It is to be understood that both the foregoing general description and the following detailed description are exemplary and explanatory only and are not necessarily restrictive of the invention as claimed. The accompanying drawings, which are incorporated in and constitute a part of the specification, illustrate embodiments of the invention and together with the general description, serve to explain the principles of the invention.

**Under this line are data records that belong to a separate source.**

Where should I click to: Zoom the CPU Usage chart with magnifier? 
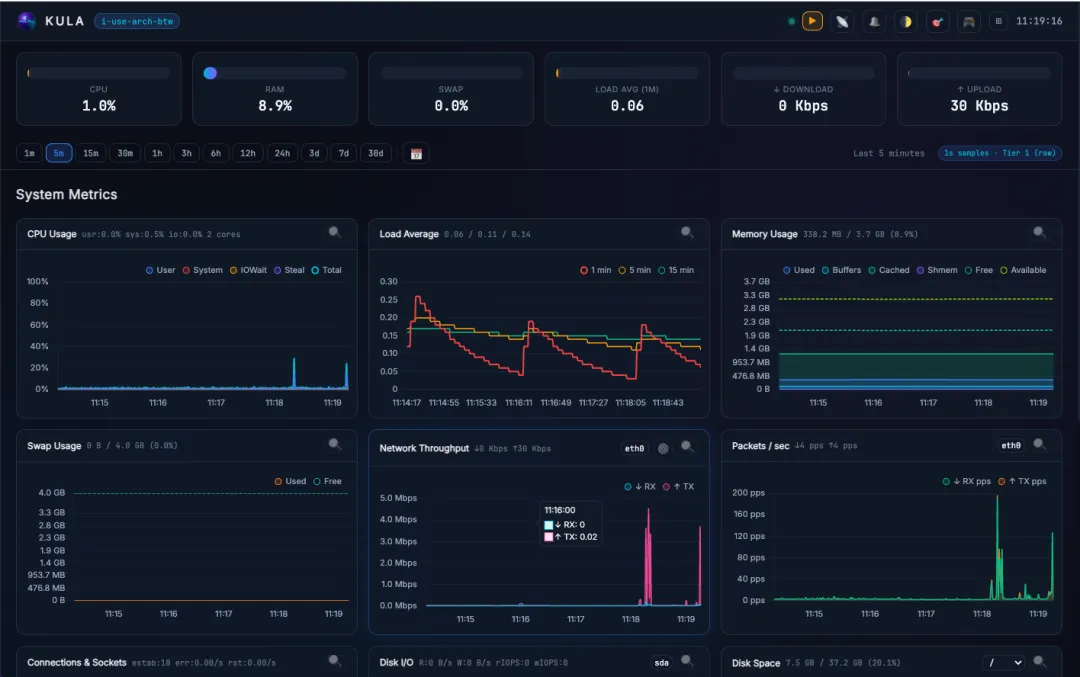tap(335, 233)
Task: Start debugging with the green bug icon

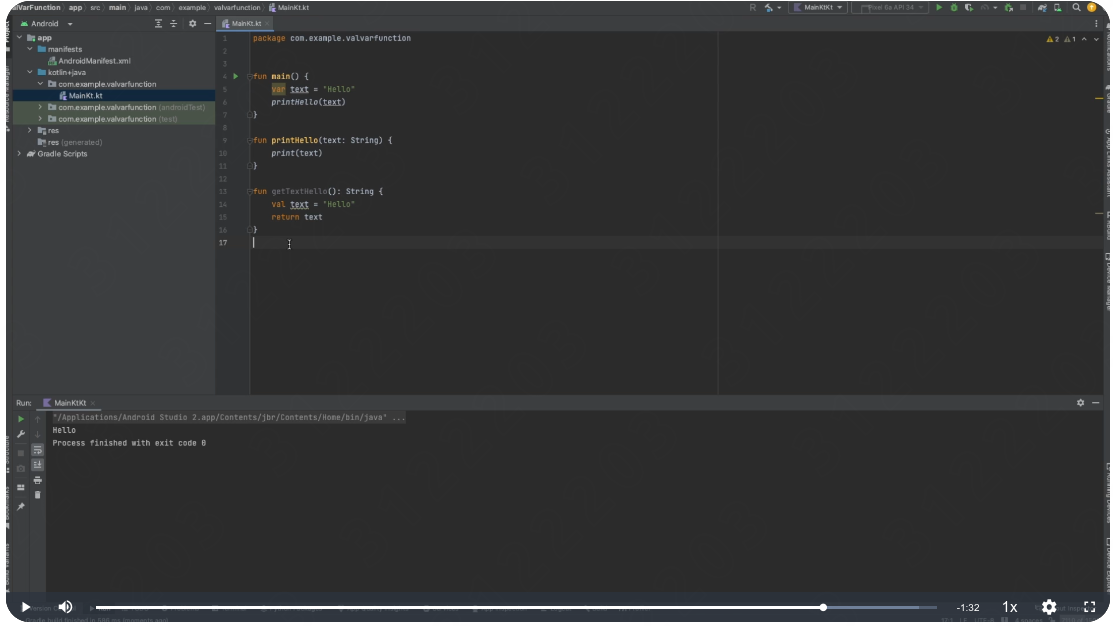Action: [954, 8]
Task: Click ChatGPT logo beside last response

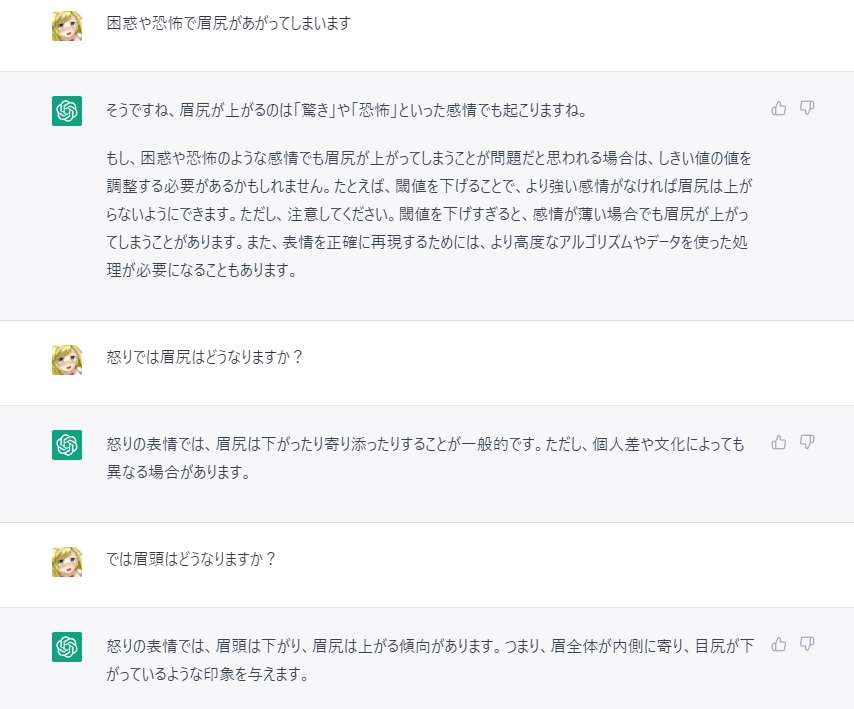Action: [x=67, y=647]
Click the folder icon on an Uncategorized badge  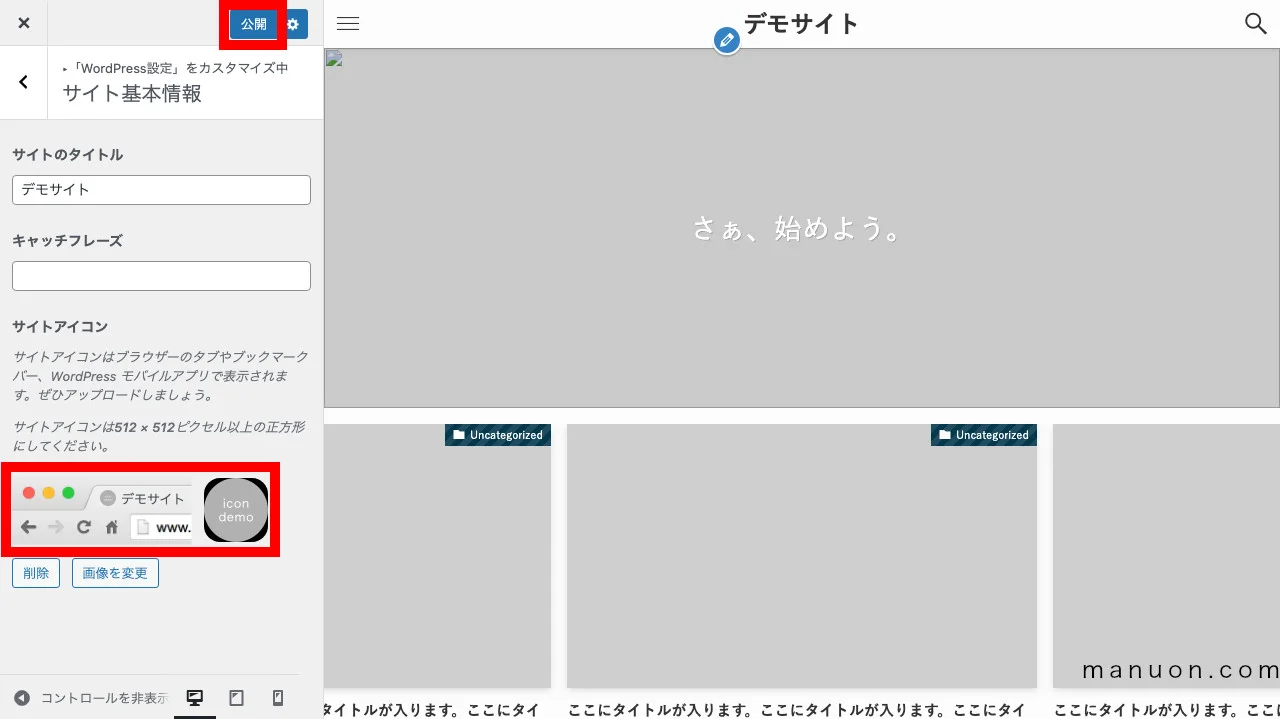tap(459, 434)
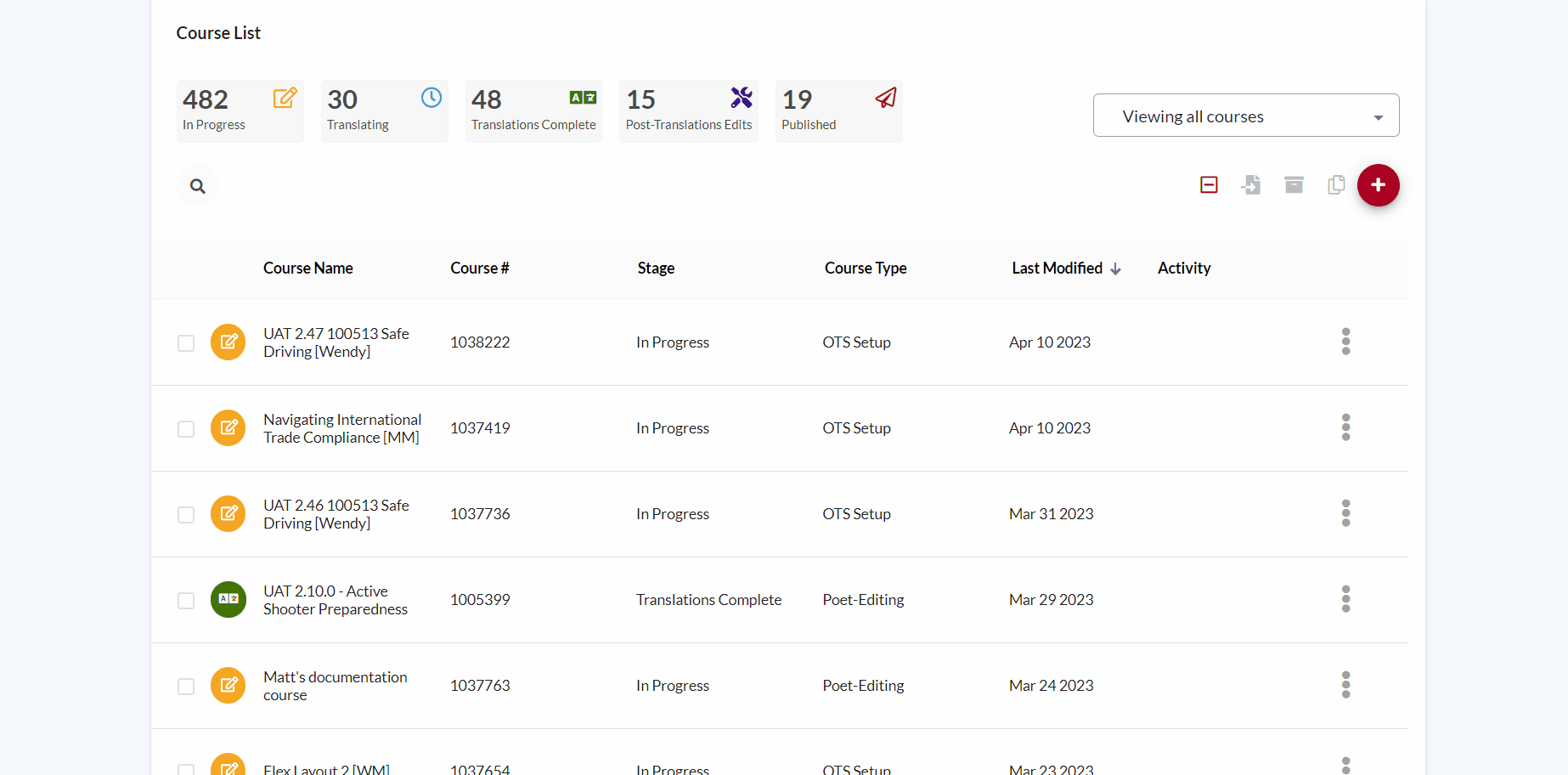Filter by the 482 In Progress card
Screen dimensions: 1568x775
(x=240, y=110)
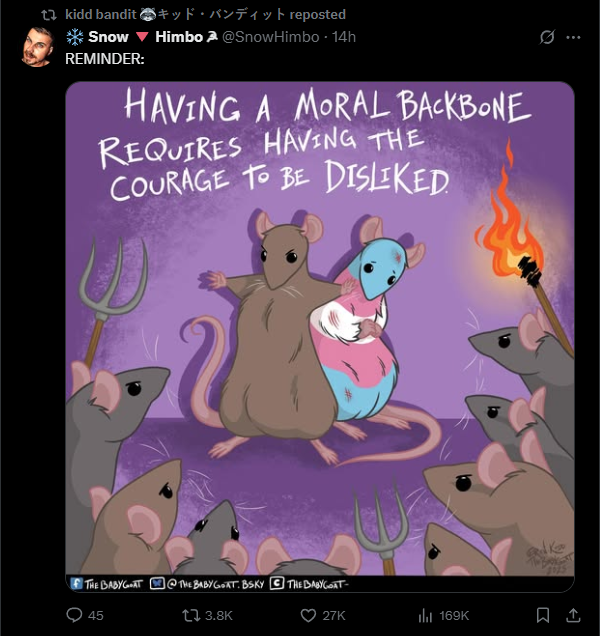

BRIEF DESCRIPTION OF THE DRAWINGS
The numerous advantages of the present invention may be better understood by those skilled in the art by reference to the accompanying figures in which:
FIG. 1 is a block diagram of a system for promoting situational awareness enhancement in accordance with an exemplary embodiment of the present invention in which the system is receiving transmitted non-verbal content packets and verbal content packets on separate channels from a remote source;
FIG. 2 is a block diagram of the system shown in FIG. 1 in which the system is transmitting local non-verbal content packets and local verbal content packets to a remote source via separate channels in accordance with an exemplary embodiment of the present invention; and
FIG. 3 is a flowchart illustrating a method for promoting situational awareness enhancements for a low bit rate vocoder in accordance with an exemplary embodiment of the present invention.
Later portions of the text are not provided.